City Academy in St. Paul, Minn., became the nation's first charter school in 1992. Its founders were convinced troubled students would thrive in a small school with rigorous instruction and caring teachers. The school inspired similar projects nationwide, and now there are 5,600 schools in 41 states.
City Academy in St. Paul, Minn., became the nation's first publicly funded, privately run charter school when it opened its doors in 1992. Its founders, all veteran public school teachers, had tried but failed to create new programs for struggling students in their own schools.
The school helped launch a movement that has since grown to 5,600 charter schools across the U.S. But back in the late 1980s, it faced strong resistance.
Milo Cutter, one of City Academy's founders, had grown frustrated at her old school, where kids dropped out in droves. Around that time, state lawmakers in Minnesota were pushing to create so-called "outcome-based" schools, later called charter schools.
Cutter saw an opportunity to open a school for kids who were lost or forgotten.
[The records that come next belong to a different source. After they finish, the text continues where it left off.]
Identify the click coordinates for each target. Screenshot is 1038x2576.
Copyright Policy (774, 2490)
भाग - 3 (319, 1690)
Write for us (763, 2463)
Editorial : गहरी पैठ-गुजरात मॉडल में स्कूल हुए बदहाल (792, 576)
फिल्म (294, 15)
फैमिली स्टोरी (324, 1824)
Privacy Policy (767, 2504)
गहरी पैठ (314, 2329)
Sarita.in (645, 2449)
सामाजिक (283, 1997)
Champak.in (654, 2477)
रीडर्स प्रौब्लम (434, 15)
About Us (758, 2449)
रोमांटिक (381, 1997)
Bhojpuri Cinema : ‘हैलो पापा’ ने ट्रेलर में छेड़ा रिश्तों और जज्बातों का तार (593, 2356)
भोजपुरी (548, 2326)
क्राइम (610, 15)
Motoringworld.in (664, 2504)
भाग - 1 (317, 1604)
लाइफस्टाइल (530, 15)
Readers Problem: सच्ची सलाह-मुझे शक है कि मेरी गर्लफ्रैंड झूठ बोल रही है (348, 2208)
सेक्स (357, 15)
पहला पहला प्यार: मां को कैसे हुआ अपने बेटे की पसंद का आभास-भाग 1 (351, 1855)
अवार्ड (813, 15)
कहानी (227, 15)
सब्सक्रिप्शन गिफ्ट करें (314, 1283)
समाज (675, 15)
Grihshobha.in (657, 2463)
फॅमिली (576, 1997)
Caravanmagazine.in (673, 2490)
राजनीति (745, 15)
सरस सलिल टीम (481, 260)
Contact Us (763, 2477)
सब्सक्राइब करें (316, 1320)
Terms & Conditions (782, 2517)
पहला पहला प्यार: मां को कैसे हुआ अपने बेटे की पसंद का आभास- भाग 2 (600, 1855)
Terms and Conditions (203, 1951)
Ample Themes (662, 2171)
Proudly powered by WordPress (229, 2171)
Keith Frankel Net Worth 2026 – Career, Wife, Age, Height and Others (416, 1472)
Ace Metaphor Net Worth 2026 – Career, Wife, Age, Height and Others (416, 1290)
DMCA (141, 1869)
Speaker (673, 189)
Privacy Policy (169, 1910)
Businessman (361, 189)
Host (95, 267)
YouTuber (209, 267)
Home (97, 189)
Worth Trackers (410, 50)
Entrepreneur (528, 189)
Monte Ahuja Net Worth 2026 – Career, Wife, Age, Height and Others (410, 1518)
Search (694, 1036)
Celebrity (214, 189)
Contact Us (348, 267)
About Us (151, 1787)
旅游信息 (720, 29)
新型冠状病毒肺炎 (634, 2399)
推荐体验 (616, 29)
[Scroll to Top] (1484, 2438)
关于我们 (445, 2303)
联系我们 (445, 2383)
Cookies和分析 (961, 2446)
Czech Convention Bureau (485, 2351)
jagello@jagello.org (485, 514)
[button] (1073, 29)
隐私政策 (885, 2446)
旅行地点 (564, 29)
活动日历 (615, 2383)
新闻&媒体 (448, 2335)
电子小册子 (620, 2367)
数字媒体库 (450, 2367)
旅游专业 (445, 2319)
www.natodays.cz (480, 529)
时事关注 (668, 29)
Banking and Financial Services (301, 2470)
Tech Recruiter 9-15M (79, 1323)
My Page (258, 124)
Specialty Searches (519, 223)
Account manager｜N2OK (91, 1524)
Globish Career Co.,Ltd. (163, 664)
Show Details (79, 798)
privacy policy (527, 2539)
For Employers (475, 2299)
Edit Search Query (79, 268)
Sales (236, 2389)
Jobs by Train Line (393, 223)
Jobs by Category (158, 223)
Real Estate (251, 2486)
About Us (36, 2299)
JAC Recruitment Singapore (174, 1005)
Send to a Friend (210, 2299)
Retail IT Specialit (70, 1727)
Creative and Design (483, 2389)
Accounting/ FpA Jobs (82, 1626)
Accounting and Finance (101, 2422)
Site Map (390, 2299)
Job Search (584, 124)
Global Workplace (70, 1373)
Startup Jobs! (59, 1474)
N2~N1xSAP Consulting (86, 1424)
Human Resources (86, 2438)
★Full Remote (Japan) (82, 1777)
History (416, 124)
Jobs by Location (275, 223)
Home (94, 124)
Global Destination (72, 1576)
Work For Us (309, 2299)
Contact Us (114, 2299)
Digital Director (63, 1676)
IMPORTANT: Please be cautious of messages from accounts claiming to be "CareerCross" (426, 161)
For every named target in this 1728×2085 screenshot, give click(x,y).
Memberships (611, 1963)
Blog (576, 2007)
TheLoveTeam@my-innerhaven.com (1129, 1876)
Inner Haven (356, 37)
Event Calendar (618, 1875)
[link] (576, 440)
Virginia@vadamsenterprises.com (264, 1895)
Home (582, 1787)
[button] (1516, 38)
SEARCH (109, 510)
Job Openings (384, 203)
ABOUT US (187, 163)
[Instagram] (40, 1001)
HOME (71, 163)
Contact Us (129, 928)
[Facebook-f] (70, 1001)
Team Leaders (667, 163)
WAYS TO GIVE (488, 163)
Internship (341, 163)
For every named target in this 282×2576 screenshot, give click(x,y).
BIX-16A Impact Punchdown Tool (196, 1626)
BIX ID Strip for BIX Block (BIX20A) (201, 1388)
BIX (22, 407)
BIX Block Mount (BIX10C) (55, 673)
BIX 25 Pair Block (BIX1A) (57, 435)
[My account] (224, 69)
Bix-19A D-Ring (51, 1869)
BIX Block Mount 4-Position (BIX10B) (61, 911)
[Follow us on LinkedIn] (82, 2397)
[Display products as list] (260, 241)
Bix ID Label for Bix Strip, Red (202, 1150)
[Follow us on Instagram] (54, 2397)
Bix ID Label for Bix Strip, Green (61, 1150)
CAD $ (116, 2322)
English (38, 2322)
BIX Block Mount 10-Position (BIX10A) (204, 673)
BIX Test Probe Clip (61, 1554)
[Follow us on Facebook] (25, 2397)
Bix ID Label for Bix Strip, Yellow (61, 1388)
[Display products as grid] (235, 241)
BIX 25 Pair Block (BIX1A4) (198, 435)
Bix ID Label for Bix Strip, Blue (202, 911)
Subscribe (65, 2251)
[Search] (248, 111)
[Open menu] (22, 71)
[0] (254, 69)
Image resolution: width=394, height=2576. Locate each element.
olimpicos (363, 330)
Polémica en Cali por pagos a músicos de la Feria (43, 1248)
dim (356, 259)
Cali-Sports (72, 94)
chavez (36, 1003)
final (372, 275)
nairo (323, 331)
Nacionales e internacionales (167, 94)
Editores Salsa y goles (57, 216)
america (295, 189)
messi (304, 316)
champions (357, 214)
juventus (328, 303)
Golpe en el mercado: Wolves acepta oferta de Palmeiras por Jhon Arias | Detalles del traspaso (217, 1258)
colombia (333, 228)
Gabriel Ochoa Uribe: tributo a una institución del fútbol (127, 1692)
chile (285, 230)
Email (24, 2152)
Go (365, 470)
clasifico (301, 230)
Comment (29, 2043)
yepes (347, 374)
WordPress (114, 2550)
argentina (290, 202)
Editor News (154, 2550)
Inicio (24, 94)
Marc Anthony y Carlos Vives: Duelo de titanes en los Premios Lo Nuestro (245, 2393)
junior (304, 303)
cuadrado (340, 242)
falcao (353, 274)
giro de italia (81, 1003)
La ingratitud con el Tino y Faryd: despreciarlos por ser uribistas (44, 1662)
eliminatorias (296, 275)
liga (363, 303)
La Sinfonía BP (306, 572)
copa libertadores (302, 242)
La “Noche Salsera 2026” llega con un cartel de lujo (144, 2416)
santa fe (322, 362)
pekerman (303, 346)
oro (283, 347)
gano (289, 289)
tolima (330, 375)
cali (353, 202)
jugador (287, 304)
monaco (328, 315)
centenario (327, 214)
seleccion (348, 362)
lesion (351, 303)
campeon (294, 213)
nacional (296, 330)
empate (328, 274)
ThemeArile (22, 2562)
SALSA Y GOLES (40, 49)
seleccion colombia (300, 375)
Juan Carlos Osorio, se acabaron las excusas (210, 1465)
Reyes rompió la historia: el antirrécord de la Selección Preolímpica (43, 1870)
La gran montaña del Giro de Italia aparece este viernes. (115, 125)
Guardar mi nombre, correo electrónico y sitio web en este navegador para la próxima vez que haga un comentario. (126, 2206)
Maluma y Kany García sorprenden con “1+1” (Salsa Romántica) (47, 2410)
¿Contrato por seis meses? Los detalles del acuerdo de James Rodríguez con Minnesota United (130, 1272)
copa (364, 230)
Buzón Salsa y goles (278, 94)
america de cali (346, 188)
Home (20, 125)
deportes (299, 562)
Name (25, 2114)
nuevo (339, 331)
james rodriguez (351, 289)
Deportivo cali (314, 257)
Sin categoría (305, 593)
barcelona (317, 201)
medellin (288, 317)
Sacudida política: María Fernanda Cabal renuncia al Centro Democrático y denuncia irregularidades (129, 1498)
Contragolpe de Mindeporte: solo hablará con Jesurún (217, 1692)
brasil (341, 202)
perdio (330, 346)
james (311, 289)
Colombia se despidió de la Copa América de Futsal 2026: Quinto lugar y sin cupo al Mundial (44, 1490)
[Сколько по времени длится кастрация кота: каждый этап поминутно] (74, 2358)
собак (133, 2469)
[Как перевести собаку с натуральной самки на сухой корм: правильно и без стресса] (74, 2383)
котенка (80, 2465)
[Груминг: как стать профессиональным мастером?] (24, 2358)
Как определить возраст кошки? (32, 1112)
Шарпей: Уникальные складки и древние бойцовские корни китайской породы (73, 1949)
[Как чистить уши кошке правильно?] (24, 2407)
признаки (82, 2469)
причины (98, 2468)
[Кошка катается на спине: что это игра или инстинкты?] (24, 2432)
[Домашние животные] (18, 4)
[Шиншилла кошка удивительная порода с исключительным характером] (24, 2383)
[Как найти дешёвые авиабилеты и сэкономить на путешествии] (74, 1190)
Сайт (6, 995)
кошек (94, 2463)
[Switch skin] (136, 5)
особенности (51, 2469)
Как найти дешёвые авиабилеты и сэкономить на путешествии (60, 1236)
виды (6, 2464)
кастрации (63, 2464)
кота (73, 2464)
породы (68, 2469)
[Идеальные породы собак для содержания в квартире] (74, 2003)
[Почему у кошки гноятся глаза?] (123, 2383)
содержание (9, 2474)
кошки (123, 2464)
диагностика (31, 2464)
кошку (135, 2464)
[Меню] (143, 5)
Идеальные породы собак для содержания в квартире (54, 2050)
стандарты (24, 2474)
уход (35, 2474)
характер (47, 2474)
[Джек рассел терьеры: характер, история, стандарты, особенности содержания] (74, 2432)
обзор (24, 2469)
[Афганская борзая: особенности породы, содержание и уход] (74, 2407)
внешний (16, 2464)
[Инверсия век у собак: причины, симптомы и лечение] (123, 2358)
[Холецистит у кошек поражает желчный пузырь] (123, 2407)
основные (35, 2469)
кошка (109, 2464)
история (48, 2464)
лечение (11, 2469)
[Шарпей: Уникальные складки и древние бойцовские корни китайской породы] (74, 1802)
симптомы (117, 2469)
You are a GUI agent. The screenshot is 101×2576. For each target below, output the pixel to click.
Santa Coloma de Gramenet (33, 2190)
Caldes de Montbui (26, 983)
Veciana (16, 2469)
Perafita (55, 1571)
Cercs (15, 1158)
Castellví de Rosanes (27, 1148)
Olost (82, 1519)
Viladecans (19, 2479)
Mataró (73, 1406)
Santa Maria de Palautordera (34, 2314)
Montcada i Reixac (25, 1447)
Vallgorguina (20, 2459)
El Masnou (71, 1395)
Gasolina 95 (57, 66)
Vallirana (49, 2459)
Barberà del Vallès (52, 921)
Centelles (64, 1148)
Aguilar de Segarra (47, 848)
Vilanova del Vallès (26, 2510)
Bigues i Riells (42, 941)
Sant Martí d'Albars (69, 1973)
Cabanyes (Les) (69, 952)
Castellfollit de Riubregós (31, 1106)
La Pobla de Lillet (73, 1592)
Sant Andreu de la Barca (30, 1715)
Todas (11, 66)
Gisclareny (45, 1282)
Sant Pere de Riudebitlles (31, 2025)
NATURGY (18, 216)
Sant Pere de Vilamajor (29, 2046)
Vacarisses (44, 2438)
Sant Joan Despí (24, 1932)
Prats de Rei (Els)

"They were older students, and as most people are aware, that's not a high-priority group," Cutter says.
But the idea of the school sparked opposition. Critics argued that publicly funded, privately run charter schools would take money away from traditional public schools. Former Minnesota State Sen. Ember Reichgott Junge, who authored the first charter school law in the country, says unions in Minnesota were also opposed to the idea.
Although the nation's second-largest teachers' union had favored charters as early as 1988, Minnesota unions warned that charter schools would turn kids into "guinea pigs."
Ultimately, City Academy opened with a tiny budget and 53 students. Twenty years later, it has twice as many kids. Almost all are low-income, and many have repeatedly failed Minnesota's basic skills test. Some have been incarcerated.
Much has changed in Minnesota as a whole in the past two decades. This fall, charter schools in the state will enroll approximately 38,000 students — or 5 percent of the state's total K-12 population. Union opposition has faded, in part because teachers in traditional public schools aren't happy with the status quo, either.
Louise Sundin helped create the Minnesota Guild of Public Charter Schools, the nation's first union-funded group with the power to authorize charters. She says that in Minnesota at least, most teachers have found that charter schools can empower them, too.